Immune checkpoint inhibitors such as Keytruda and Opdivo work by unleashing the immune system’s T cells to attack tumor cells. Their introduction a decade ago marked a major advance in cancer therapy, but only 10% to 30% of treated patients experience long-term improvement. In a paper published online today in The Journal of Clinical Investigation (JCI), scientists at Albert Einstein College of Medicine describe findings that could bolster the effectiveness of immune-checkpoint therapy.
Rather than rally T cells against cancer, the Einstein research team used different human immune cells known as natural killer (NK) cells—with dramatic results. “We believe the novel immunotherapy we’ve developed has great potential to move into clinical trials involving various types of cancer,” said study leader Xingxing Zang, M.Med., Ph.D., the Louis Goldstein Swan Chair in Cancer Research and professor of microbiology & immunology, of oncology, of urology, and of medicine at Einstein and a member of the Cancer Therapeutics Program of the Montefiore Einstein Cancer Center.
Telling Friend from Foe
The surfaces of immune cells are studded with receptors known as “checkpoint” proteins, which prevent immune cells from straying beyond their usual targets (pathogen-infected cells and cancer cells). When checkpoint receptors on immune cells bind with proteins expressed by the body’s own normal cells, the interaction puts the brakes on a possible immune-cell attack. Diabolically, most types of cancer cells express proteins that bind with checkpoint proteins, tricking immune cells into standing down and not attacking the tumor.

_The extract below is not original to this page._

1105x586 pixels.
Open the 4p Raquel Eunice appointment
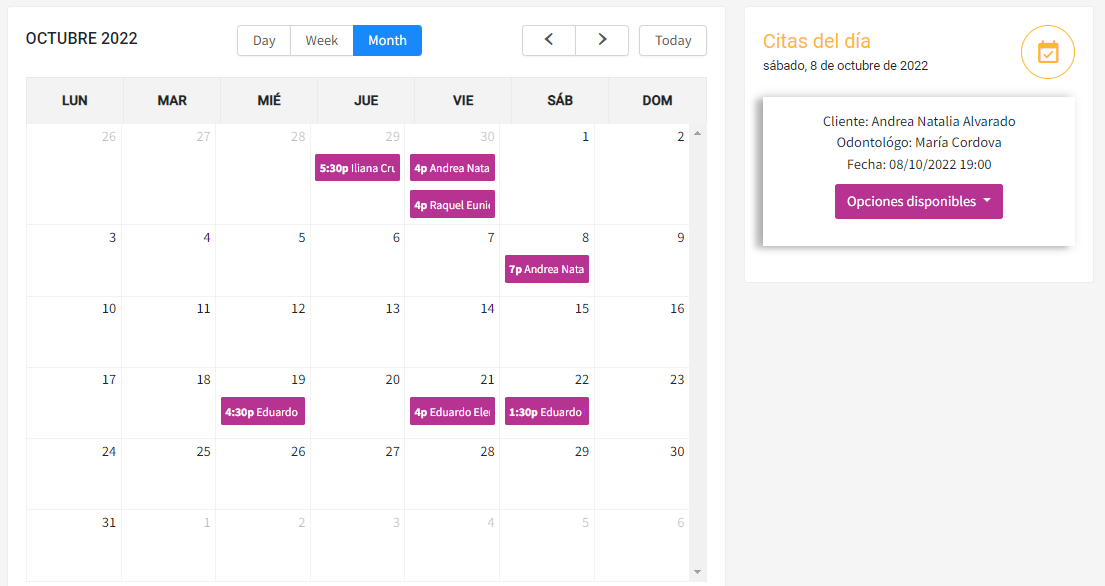coord(452,205)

Immune checkpoint inhibitors are monoclonal antibodies designed to short-circuit immune-cell/cancer-cell interactions by blocking either the tumor proteins or the immune-cell receptors that bind with tumor proteins. With no brakes to impede them, immune cells can attack and destroy cancer cells.
New Focus on Natural Killer Cells
The limited effectiveness of checkpoint inhibitors prompted Dr. Zang and other scientists to look at checkpoint pathways involving NK cells, which—like T cells—play major roles in eliminating unwanted cells. A cancer-cell protein called PVR soon captured their attention. “We realized that PVR may be a very important protein that human cancers use to hobble the immune system’s attack,” said Dr. Zang.

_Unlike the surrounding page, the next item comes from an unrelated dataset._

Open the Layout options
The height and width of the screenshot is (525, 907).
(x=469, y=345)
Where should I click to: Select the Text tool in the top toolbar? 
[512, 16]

PVR protein is usually absent or very scarce in normal tissues but is found in abundance in many types of tumors including colorectal, ovarian, lung, esophageal, head and neck, stomach, and pancreatic cancer as well as myeloid leukemia and melanoma. Moreover, PVRs appeared to inhibit T cell and NK cell activity by binding to a checkpoint protein called TIGIT—prompting efforts to interrupt the TIGIT/PVR pathway by using monoclonal antibodies made against TIGIT. More than 100 clinical trials targeting TIGIT are now in progress worldwide. However, several clinical studies including two large phase 3 clinical trials have recently failed to improve cancer outcomes.
Recognizing the Role of a New Receptor
Meanwhile, the cancer-cell protein PVR was found to have another “binding partner” on NK cells: KIR2DL5. “We hypothesized that PVR suppresses NK cell activity not by binding with TIGIT but by binding with the recently recognized KIR2DL5,” said Dr. Zang. To find out, he and his colleagues synthesized a monoclonal antibody targeting KIR2DL5 and carried out in vitro and in vivo experiments using the antibody.
In their JCI paper, Dr. Zang and colleagues demonstrated that KIR2DL5 is a commonly occurring checkpoint receptor on the surface of human NK cells, which PVR cancer proteins use to suppress immune attack. In studies involving humanized animal models of several types of human cancers, the researchers showed that their monoclonal antibody against KIR2DL5—by blocking the KIR2DL5/PVR pathway—allowed NK cells to vigorously attack and shrink human tumors and prolong animal survival (see accompanying illustration). “These preclinical findings raise our hopes that targeting the KIR2DL5/PVR pathway was a good idea and that the monoclonal antibody we’ve developed may be an effective immunotherapy,” said Dr. Zang.